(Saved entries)
━━━
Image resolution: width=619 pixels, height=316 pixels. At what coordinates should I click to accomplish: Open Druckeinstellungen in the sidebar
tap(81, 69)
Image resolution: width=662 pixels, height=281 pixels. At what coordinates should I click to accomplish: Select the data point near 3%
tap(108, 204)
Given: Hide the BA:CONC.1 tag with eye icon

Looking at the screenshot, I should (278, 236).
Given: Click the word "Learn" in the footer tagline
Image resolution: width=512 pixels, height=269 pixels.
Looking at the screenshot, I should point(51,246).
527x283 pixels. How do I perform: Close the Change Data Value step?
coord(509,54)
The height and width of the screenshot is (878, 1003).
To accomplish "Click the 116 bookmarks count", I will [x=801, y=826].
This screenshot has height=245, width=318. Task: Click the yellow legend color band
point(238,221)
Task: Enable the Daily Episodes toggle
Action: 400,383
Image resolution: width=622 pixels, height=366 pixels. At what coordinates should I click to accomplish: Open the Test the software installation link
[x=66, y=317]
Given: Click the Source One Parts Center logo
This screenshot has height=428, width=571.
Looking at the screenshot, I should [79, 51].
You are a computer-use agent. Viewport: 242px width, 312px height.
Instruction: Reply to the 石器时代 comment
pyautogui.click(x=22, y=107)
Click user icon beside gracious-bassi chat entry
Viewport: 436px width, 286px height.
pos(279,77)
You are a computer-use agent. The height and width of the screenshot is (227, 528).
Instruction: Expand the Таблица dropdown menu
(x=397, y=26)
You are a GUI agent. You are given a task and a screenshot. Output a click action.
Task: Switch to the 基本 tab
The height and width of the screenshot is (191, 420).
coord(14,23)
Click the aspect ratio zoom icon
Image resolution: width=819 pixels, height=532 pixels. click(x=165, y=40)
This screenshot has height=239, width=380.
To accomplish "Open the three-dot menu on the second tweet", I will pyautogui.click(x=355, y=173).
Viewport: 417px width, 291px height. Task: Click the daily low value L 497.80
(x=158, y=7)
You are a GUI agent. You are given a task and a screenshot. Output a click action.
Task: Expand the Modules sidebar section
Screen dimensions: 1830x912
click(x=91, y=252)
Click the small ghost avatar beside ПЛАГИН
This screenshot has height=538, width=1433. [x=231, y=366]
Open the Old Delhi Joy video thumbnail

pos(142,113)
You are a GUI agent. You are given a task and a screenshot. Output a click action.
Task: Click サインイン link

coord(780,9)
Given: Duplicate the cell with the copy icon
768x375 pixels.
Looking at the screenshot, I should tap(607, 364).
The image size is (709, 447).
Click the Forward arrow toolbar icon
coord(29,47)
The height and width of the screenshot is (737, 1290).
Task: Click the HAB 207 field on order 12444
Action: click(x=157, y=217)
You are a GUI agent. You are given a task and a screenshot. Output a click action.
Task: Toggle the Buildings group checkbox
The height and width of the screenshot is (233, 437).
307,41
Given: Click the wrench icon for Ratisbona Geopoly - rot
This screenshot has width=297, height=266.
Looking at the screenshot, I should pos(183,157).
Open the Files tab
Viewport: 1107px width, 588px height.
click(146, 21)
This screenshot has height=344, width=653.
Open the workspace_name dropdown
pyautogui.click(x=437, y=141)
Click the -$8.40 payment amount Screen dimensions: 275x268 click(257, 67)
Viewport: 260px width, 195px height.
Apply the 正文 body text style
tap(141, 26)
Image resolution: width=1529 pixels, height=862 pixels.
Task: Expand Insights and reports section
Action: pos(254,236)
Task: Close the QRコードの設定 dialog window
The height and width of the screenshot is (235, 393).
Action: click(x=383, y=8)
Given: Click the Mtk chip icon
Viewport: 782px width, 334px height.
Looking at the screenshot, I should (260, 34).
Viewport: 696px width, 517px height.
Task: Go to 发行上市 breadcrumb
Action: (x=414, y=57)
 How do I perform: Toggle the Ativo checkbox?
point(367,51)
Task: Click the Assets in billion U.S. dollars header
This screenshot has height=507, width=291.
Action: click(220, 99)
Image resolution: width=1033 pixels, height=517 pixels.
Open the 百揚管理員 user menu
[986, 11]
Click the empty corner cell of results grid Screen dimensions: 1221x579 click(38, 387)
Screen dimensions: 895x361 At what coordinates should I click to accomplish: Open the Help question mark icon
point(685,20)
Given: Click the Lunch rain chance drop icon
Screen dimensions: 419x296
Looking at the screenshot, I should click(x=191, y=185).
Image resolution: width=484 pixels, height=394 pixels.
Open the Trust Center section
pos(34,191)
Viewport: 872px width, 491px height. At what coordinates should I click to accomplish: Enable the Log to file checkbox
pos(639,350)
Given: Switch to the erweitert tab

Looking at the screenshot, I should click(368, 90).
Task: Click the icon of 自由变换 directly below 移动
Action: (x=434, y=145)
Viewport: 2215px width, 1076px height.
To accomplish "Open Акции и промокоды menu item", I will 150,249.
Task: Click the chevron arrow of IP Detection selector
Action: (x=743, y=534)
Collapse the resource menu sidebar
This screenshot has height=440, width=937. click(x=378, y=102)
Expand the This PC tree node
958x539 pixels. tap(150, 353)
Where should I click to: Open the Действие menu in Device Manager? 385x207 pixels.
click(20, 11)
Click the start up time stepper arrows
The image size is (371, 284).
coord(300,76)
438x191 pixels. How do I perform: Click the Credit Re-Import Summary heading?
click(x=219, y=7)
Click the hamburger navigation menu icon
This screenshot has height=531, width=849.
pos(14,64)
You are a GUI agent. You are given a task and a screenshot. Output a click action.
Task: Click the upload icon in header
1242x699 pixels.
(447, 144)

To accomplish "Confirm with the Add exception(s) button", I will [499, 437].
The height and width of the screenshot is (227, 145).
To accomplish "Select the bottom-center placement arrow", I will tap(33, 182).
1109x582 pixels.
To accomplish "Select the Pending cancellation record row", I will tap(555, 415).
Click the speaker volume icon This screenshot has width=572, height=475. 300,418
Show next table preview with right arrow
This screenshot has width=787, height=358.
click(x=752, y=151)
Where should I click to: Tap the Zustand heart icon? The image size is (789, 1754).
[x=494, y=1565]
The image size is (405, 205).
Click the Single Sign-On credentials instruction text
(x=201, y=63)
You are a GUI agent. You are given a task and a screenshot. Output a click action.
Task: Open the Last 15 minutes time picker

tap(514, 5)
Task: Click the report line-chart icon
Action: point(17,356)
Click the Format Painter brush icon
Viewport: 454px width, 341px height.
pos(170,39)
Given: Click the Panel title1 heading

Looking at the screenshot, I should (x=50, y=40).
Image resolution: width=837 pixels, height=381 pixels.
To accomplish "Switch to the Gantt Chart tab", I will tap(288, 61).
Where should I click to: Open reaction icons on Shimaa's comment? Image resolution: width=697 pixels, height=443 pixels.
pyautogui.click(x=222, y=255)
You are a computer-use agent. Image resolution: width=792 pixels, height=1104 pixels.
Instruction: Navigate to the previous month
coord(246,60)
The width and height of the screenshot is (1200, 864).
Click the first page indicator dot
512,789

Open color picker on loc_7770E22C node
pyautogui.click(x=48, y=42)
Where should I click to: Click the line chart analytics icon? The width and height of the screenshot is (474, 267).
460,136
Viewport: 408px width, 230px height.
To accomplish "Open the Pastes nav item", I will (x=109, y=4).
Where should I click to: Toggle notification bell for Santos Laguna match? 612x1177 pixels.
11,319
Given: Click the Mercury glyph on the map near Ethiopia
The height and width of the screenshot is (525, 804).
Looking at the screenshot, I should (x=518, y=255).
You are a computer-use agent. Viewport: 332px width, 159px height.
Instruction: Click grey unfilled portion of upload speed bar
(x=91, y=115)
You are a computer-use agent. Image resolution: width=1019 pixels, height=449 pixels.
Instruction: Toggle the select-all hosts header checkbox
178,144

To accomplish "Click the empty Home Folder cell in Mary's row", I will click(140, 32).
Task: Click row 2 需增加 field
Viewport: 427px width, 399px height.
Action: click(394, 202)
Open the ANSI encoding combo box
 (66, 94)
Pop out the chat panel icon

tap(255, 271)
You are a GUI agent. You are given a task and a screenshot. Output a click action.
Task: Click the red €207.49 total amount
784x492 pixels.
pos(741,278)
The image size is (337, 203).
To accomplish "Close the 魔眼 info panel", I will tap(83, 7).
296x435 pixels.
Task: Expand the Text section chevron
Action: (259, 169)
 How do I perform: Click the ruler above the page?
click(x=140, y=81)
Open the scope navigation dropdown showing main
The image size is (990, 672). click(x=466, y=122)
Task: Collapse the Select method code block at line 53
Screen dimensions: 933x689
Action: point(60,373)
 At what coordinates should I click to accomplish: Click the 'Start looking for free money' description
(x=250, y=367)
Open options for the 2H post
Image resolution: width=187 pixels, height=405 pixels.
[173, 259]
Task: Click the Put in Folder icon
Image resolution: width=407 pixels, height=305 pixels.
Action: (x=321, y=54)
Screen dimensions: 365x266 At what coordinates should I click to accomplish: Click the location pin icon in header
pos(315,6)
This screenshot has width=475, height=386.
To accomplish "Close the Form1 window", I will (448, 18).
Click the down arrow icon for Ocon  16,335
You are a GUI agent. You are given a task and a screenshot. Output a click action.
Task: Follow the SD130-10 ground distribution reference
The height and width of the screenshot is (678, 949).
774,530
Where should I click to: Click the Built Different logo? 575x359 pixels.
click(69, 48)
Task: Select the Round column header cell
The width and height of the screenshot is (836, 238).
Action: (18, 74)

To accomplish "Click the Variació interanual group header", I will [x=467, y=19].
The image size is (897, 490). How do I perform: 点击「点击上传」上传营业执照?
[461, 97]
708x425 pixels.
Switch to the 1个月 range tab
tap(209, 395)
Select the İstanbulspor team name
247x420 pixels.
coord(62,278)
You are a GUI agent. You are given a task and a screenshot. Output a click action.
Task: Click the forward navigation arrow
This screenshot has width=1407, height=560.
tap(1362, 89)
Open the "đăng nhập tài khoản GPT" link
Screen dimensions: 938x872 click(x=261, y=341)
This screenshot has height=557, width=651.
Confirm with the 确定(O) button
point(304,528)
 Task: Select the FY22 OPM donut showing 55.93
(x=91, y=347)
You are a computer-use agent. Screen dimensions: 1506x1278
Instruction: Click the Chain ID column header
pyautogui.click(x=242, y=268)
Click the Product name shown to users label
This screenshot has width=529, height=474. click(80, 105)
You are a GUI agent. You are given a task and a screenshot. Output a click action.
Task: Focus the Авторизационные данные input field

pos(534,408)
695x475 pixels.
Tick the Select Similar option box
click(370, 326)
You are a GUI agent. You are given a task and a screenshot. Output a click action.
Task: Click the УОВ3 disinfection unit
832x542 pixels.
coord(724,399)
━━━
▶ Problem details
Go over the data above and copy every line that has the word "empty" in it.

▶ Exercise answer
Click the empty corner cell of results grid Screen dimensions: 1221x579 click(38, 387)
To accomplish "Click the empty Home Folder cell in Mary's row", I will click(140, 32).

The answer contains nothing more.